Подумал ли Троцкий об этом?
Едва ли… Просто он импровизировал перед революционным трибуналом, и ему показалось, что с точки зрения революционной целесообразности лучше расстрелять за контрреволюционные действия адмирала Щастного.
Это как-то солиднее звучало…
«В бумагах Щастного,– продолжал Троцкий, – найден конспект политического реферата, который он, по его собственным словам, собирался прочесть на упомянутом уже съезде морских делегатов. Реферат должен был иметь чисто политический характер с ярко выраженной контрреволюционной тенденцией.
Если перед лицом власти Щастный называл Балтийский флот железным ломом, то перед лицом представителей этого “железного лома” Щастный говорит о намерении Советской власти уничтожить флот в таком тоне, как если бы дело шло об измене Советской власти, а не о принятии меры, диктуемой в известных условиях трагической необходимостью.
Весь конспект с начала до конца, несмотря на всю внешнюю осторожность, есть неоспоримый документ контрреволюционного заговора. Щастный прочитал свой доклад в совете съезда, который постановил не допускать прочтения доклада на самом съезде.

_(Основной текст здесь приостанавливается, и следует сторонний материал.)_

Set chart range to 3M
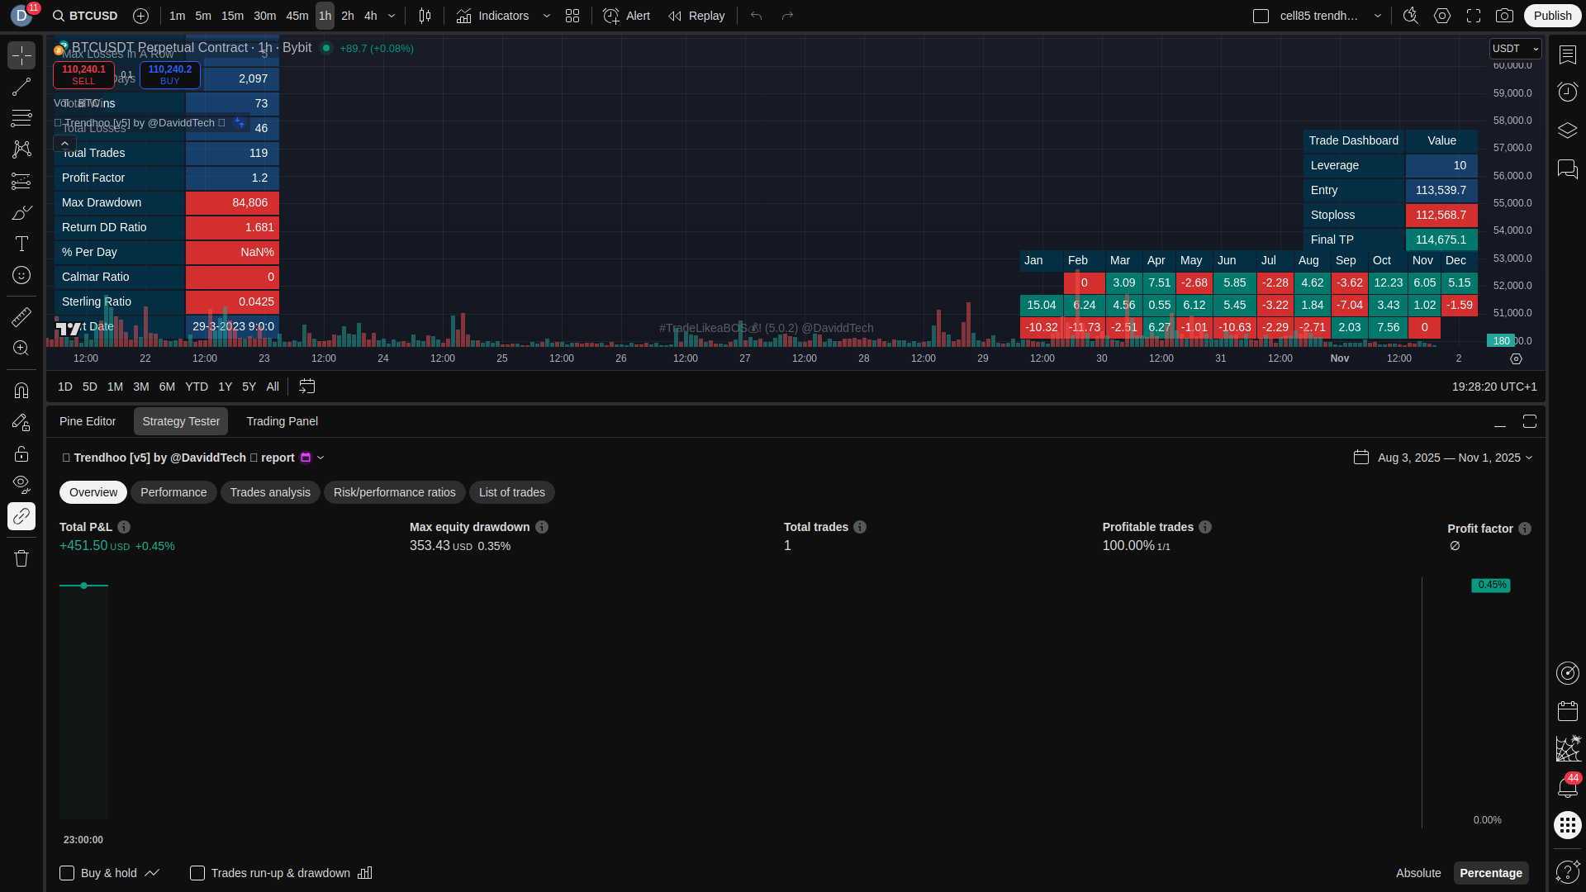The height and width of the screenshot is (892, 1586). [141, 387]
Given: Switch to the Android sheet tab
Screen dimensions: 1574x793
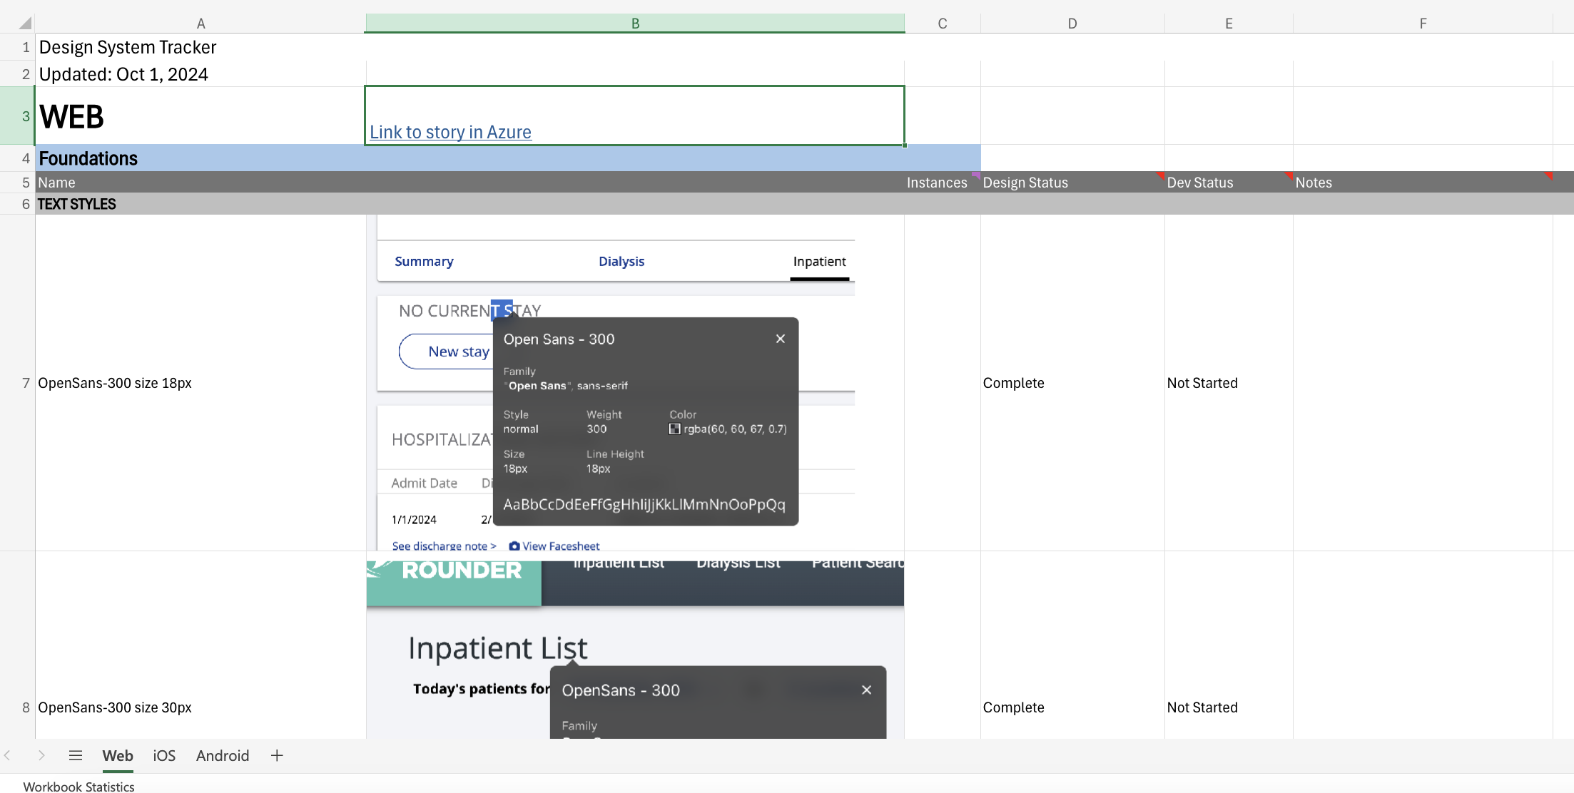Looking at the screenshot, I should 223,755.
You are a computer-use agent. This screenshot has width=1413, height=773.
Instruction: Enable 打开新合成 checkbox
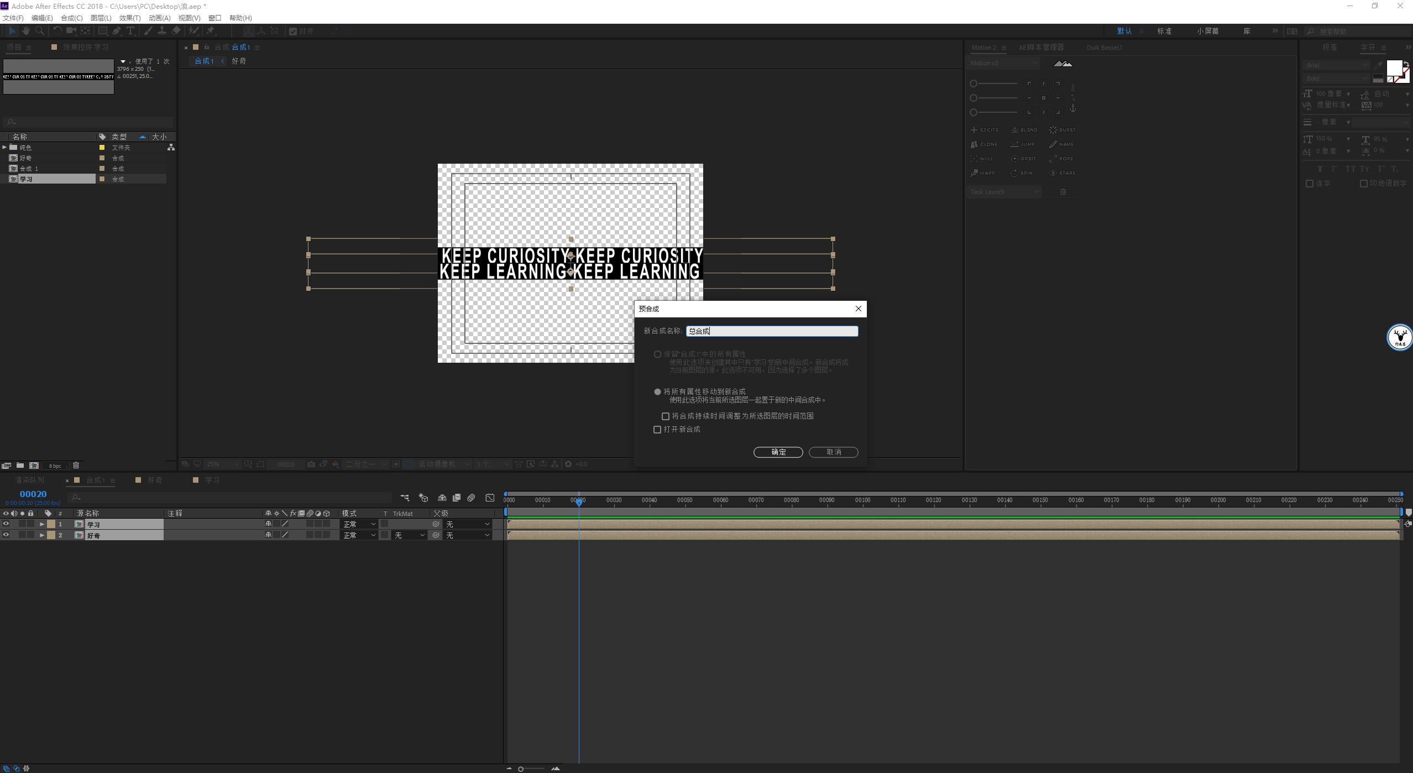657,430
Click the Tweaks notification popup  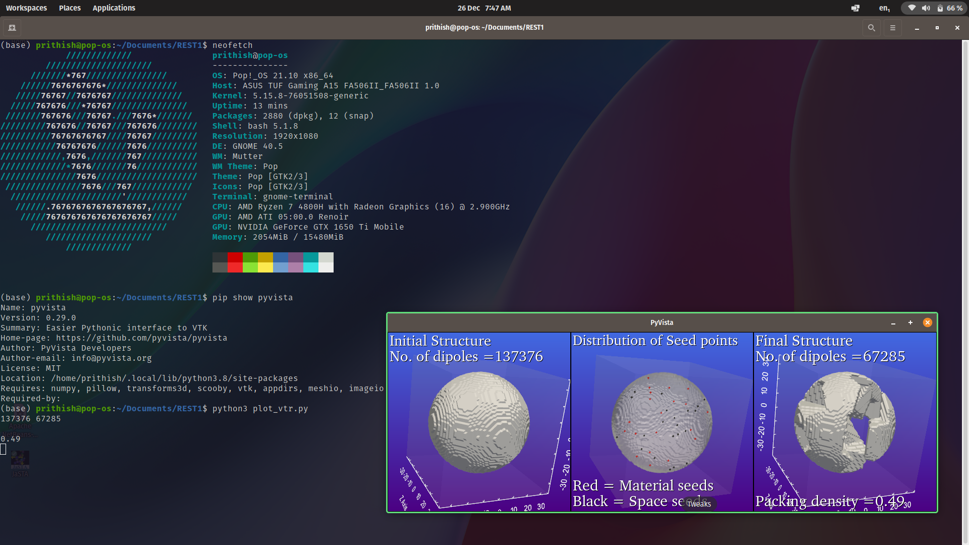(x=698, y=504)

На мой вопрос Щастному, кто же, собственно, просил его прочесть политический реферат (что никак не входит в обязанности командующего флотом), Щастный ответил уклончиво: он-де не упомнит, кто именно просил. Равным образом, Щастный не дал ответа на вопрос, какие собственно практические цели преследовал он, намереваясь читать такой доклад на съезде Балтийского флота.
Но эти цели ясны сами по себе. Щастный настойчиво и неуклонно углублял пропасть между флотом и Советской властью. Сея панику, он неизменно выдвигал свою кандидатуру на роль спасителя. Авангард заговора – офицерство минной дивизии – открыто выкинуло лозунг “диктатуры Балтийского флота”.
Это была определенная политическая игра – большая игра, с целью захвата власти. Когда же гг. адмиралы или генералы начинают во время революции вести свою персональную политическую игру, они всегда должны быть готовы нести за эту игру ответственность, если она сорвется. Игра адмирала Щастного сорвалась!»
Обвинение в подготовке контрреволюционного переворота было признано доказанным, и Алексей Михайлович Щастный был приговорен к расстрелу.
«Защитник Щастного присяжный поверенный В.А. Жданов, – писала газета “Знамя труда”, – десять лет назад защищал революционера Галкина. Тогда смертную казнь заменили Галкину каторгой. Вчера они встретились снова… Жданов защищал Щастного. Галкин сидел в кресле члена верховного трибунала. Щастного трибунал приговорил к смертной казни».
Это была первая смертная казнь по приговору при большевиках.